If the website owner had used a lawyer, he would probably never have done point 2, and then most likely the judge would have ruled differently. So the person to blame for this ruling is not the judge, but the stupid site owner.
Mad as a Bat
Is it just me? #
Posted Tuesday 2nd June 2009 11:24 GMT

Why would anyone from Zwartepoorte be searching for the words "Zwartepoorte" and "bankrupt"? Do they know something that we don't?
Anonymous Coward
@Avalanche #
Posted Tuesday 2nd June 2009 11:55 GMT
Yes it is stupid to represent yourself but it shouldn't be!
I once represented myself in court for a driving offence. I was guilty and went to court and said so. The judge threw the book at me although it was a first offence. The prosecution didn't look at me once.
Jobs for lawyers, that is about the only thing the legal system is good at! Why should ordinary people have to fork out extortionate rates for lawyers on what should be a simple case.
Anonymous Coward
Re: Bloomberg ... paedophiles #
Posted Tuesday 2nd June 2009 12:34 GMT
Careful Jason, if you post comments like that, a search for [Jason Bloomberg Paedophile] may not be flattering search result.

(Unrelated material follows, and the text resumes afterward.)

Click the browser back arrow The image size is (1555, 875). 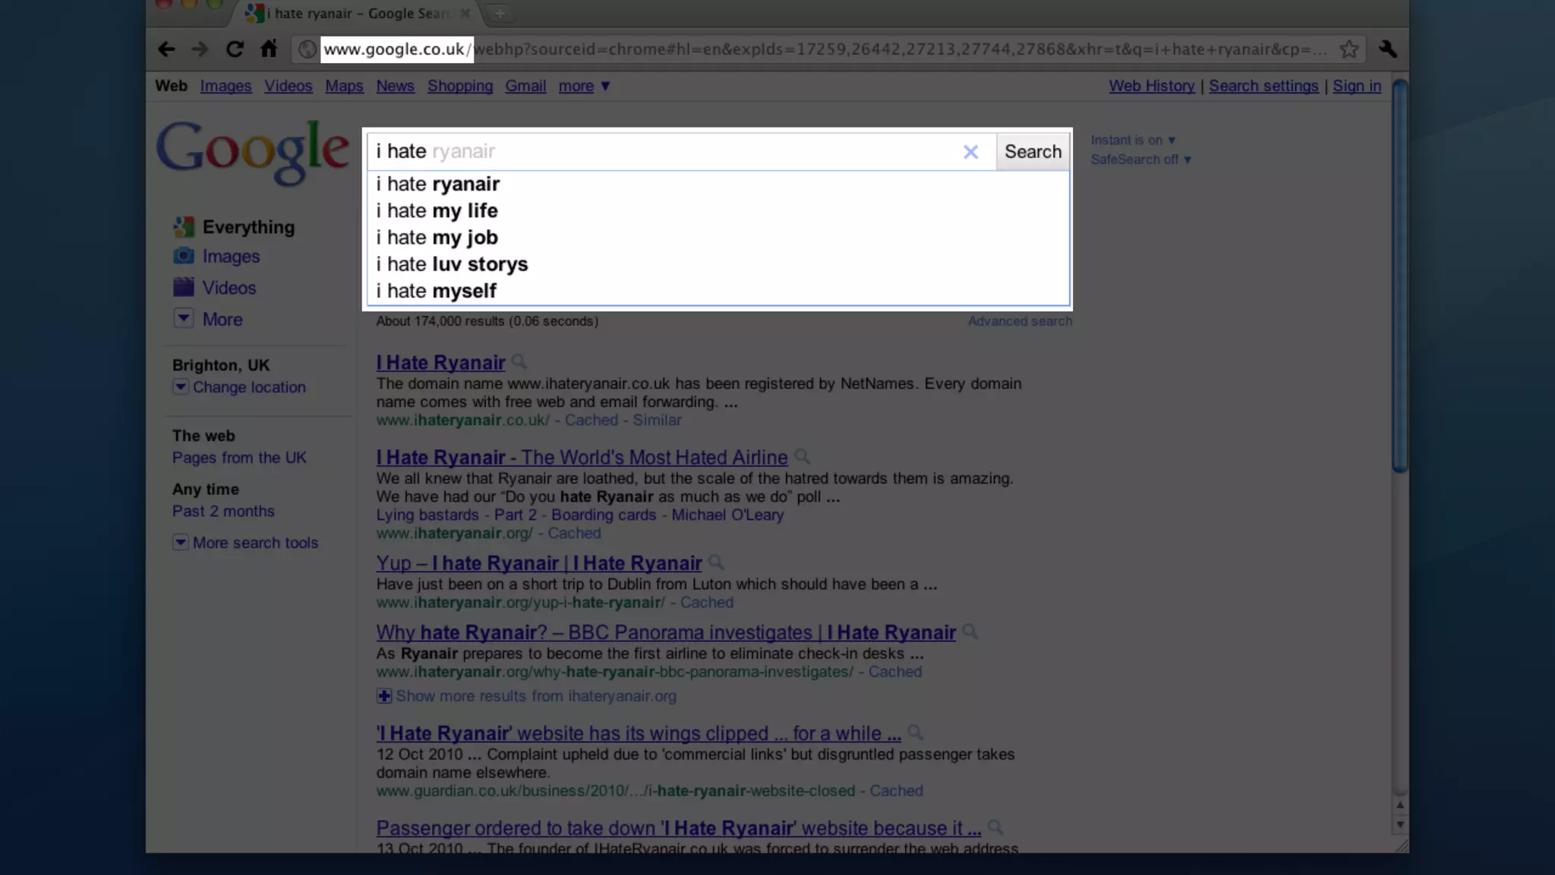click(x=166, y=49)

Perhaps you should change your comments to be careful that searches never show up bad results...
Anonymous Coward
robots.txt #
Posted Tuesday 2nd June 2009 15:07 GMT
A simple, easy and widely documented way to stop search engines (not just Google) indexing any specified page on your site (or, if you're ultra-paranoid, the whole lot!).

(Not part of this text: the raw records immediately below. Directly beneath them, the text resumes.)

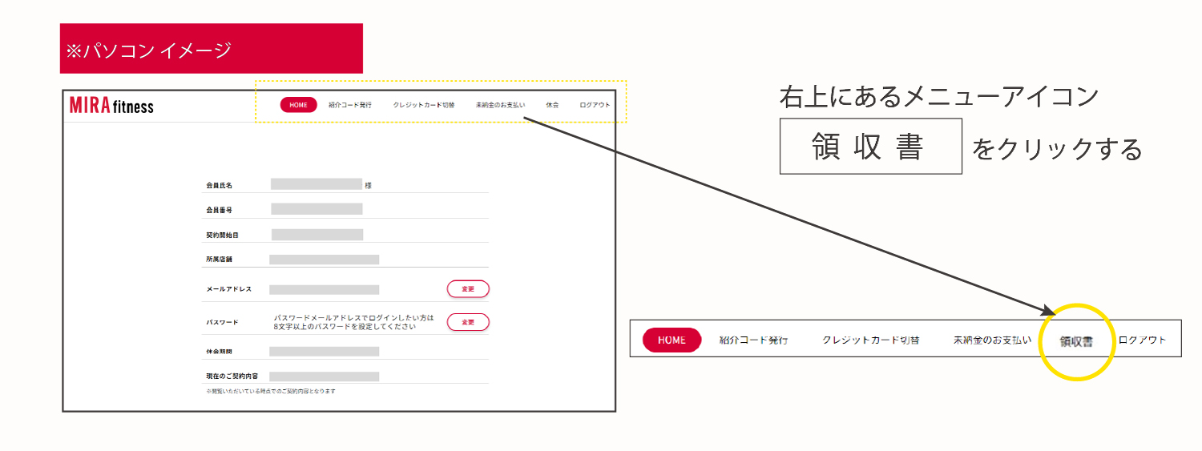Open 紹介コード発行 in the small page menu
This screenshot has width=1202, height=451.
tap(350, 105)
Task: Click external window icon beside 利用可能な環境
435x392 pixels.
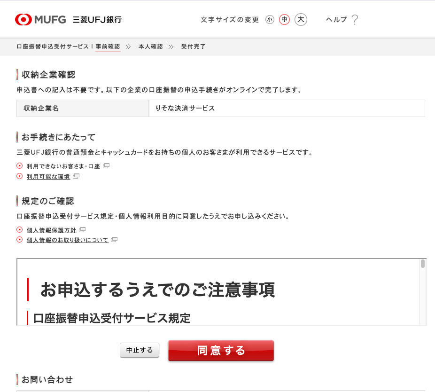Action: pos(76,176)
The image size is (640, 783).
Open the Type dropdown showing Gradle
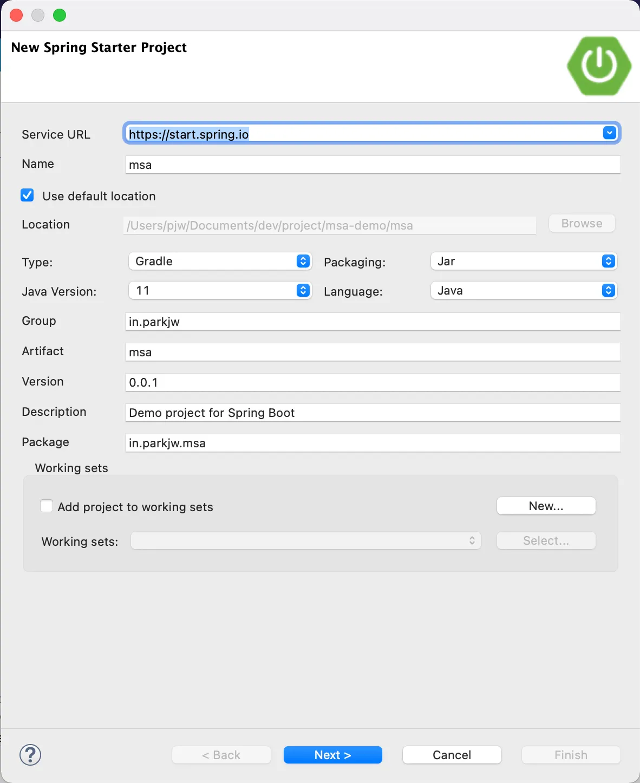click(x=220, y=261)
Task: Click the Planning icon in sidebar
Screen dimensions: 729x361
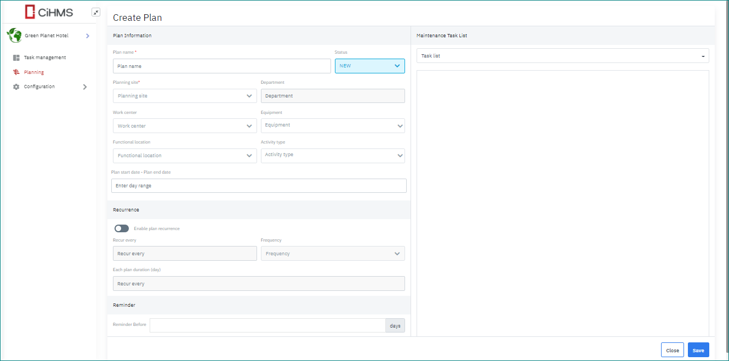Action: [16, 72]
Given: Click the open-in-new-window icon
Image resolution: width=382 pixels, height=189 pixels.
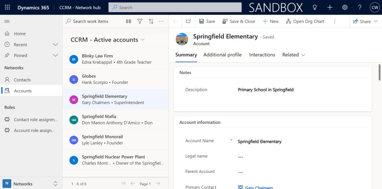Looking at the screenshot, I should 188,22.
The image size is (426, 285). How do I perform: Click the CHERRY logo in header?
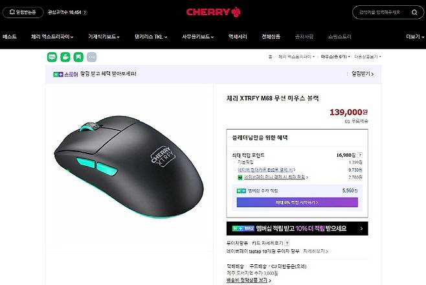tap(213, 12)
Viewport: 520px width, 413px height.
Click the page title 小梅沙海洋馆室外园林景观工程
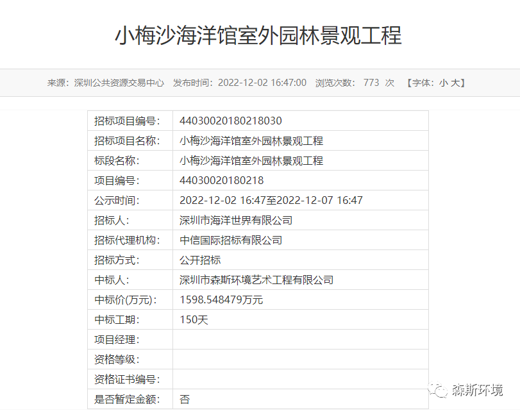pos(258,35)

Sure, it won't stop it indexing third party pages that link to your site (as in this case), but it could be a useful standby if your company's preferred lawyers are technophobes...
Anonymous Coward
@Jason Bloomberg #
Posted Tuesday 2nd June 2009 15:07 GMT

Except that your remarks are clearly aimed at the readers present and not part of any search result; which makes you a right arse's arse artifact.
Jamie Jones
Re: The Judge is right #
Posted Tuesday 2nd June 2009 16:23 GMT
"There are many posters to El-Reg comments ... Most of them complete and utter arseholes, obnoxious freetards, and quite a few paedophiles and baby killers amongst them.
Obviously no one here's going to be offended because it's plainly clear that the second sentence is completely unrelated to the first."
Jason, if your point has any merit, it points to a fault with the way google represents the summary, not any fault with the original website owner.
Anonymous Coward
robots.txt is a crap solution #
Posted Tuesday 2nd June 2009 17:50 GMT
The problem with robots.txt is that it signals to whomever cares to look, the parts of your site that you consider private.